• _OBJECTIVE_
Copy out each line of the items below verbatim, leaving out the pictures.

• _DATASET RECORDS_

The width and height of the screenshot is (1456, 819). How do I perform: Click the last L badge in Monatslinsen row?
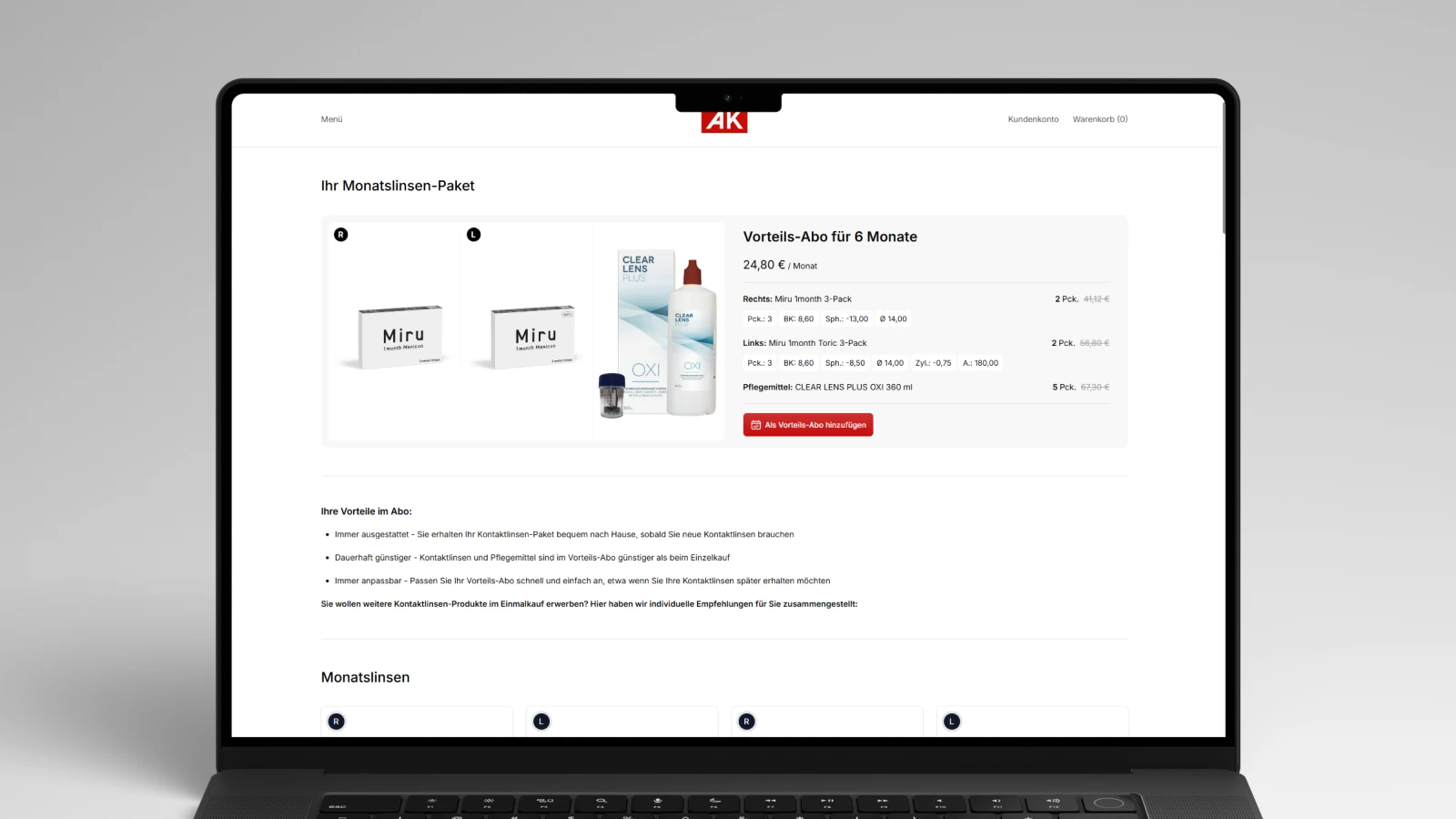tap(952, 722)
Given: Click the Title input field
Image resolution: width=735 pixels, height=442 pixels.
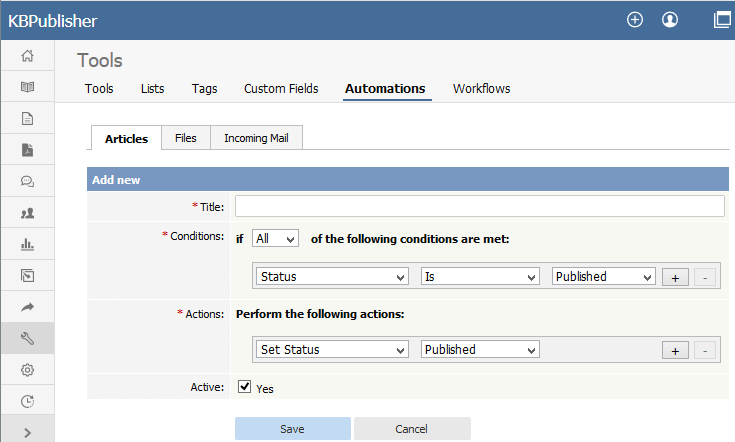Looking at the screenshot, I should tap(480, 206).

• _THE SOLUTION_
The width and height of the screenshot is (1456, 819). How do I perform: Click the last L badge in Monatslinsen row?
tap(952, 722)
Given: Click the Title input field
Image resolution: width=735 pixels, height=442 pixels.
Looking at the screenshot, I should tap(480, 206).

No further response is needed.